“Man up you baby. Nobody cares about Hindu holidays and that’s up to them. If you feel so alone here then go home. Really if this culture in this country isn’t for you then go back home where you do feel more welcome.” This was the first comment I read on Prashansha Maharjan’s letter to the editor last week. It did not come as a surprise, considering the fact that two days before this message was posted there were posters that read, “It’s okay to be white” hung around campus. Before I came to Minnesota for college, I had to research various aspects of the state and the city of Moorhead. One thing I understood was that the city of Moorhead was a safe and small city.

The past week has in no way felt safe for me and a lot of other diverse students. Just like many of us have stated, no one ever said it was not okay to be white; what we were all against was the underlying message of racism that these posters were spreading. In America, it has always been okay to be white. White has always been seen as the standard for perfection and there are many people who believe that in order to make it, you have to be white. So, why exactly were there posters hanging around campus making it seem like being white has always been seen as an issue?

When I shared this story on my Facebook page, I hoped to have  an open conversation with people who thought these posters were okay. I never arrived at the answers that could convince me to agree with the message of the posters. I had some educated and intelligent, yet unconvincing, conversations, but many of the people who had come to my page to support these posters were somewhat white supremacists who felt offended by my message of opposition. The next day, I and many other students waited to hear from the school administration regarding this situation. When the message finally came, I felt it was a message I had heard before. It talked about how Concordia is an inclusive community and we need to have these conversations.

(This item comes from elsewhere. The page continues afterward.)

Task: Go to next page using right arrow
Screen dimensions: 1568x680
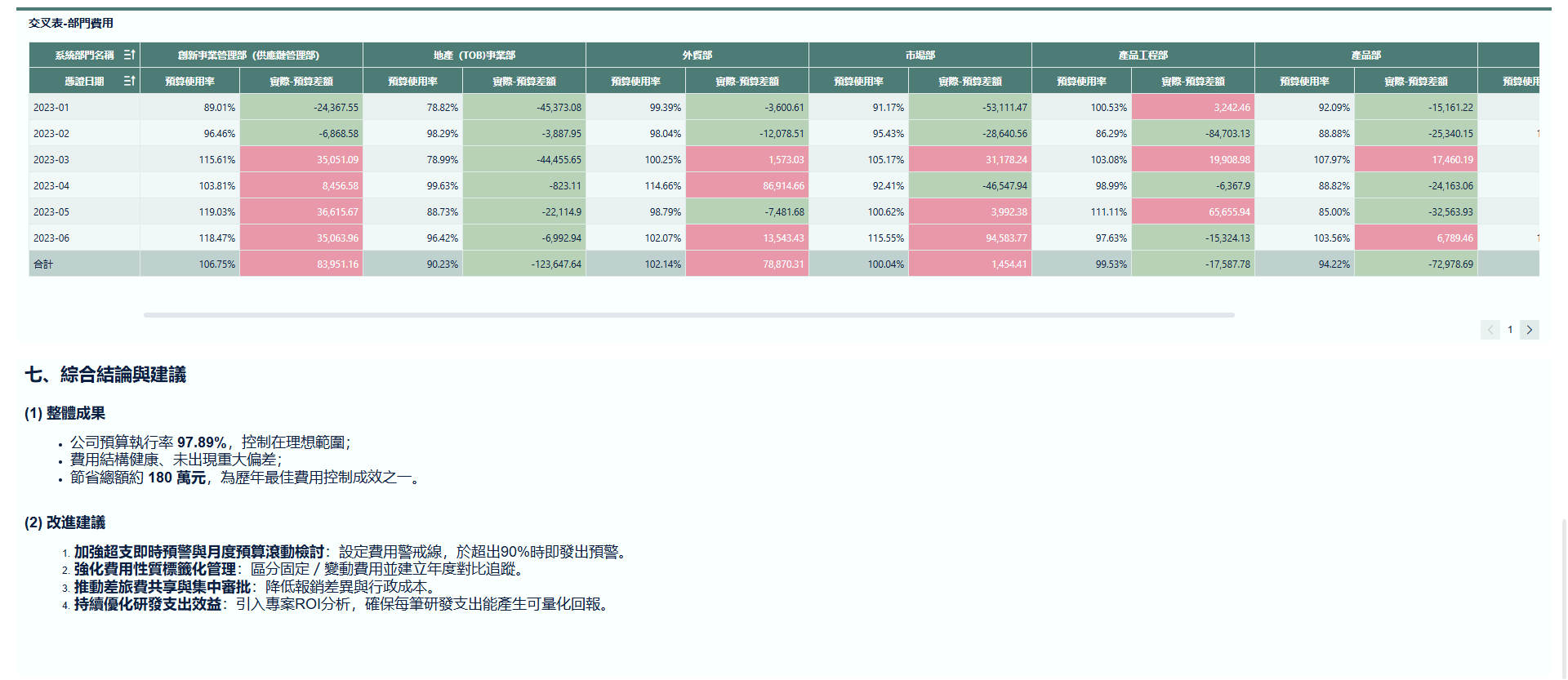Action: click(x=1530, y=330)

My first question is, how do we have these conversations in a school community that was never designed for these types of conversations? How do we talk about racism and social justice issues in a school where the topic of race can’t even be brought up in classes? How exactly are we expected to have open conversations when our liberal arts curriculum does not give us an opportunity to do so? I feel like the educational and social structure of Concordia was not designed to tackle social justice issues, and as such, has to be fixed. Otherwise, it will continue to be the same cycle of trying to educate people over the same issues and topics.

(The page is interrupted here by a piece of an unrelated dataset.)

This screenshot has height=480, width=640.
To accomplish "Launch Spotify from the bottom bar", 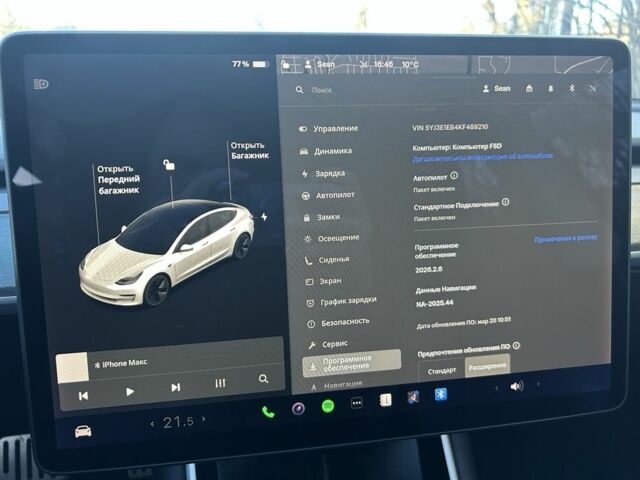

For a campus community that emphasizes being inclusive, I want to know how, at this stage, we have not heard about the group of people who placed these posters around campus. Sending out the message was a good step, and we all appreciate the administration shedding light on this issue; however, we need to do more than just remind people how inclusive Concordia is and start actually being inclusive.

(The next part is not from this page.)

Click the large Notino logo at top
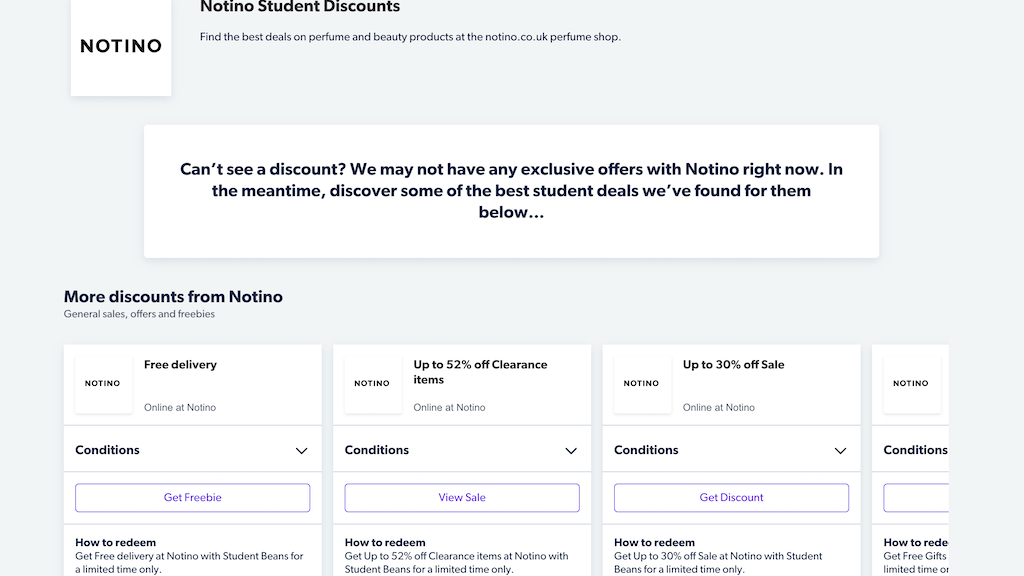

Yes, Concordia is a relatively safe campus, but minority students do not feel safe on this campus anymore because we are out here trying to figure out if this event was the last of its kind, or if it was just the beginning of a trend we will start to see. If for some reasons best known to you you do not agree with my opinion or the opinions of other people, reach out and meet up in person. I am more than willing to have these conversations with people, especially those people who are willing to help and improve themselves. However, if you are like the young man who left such hateful comment on Prashansha’s last article, know that hiding behind your computer/phone screen will not help you achieve anything.

Ehi Agbashi

Ehi Agbashi is a senior double-majoring in Biology and Psychology. During her free time, she travels and takes lots of photos and also blogs.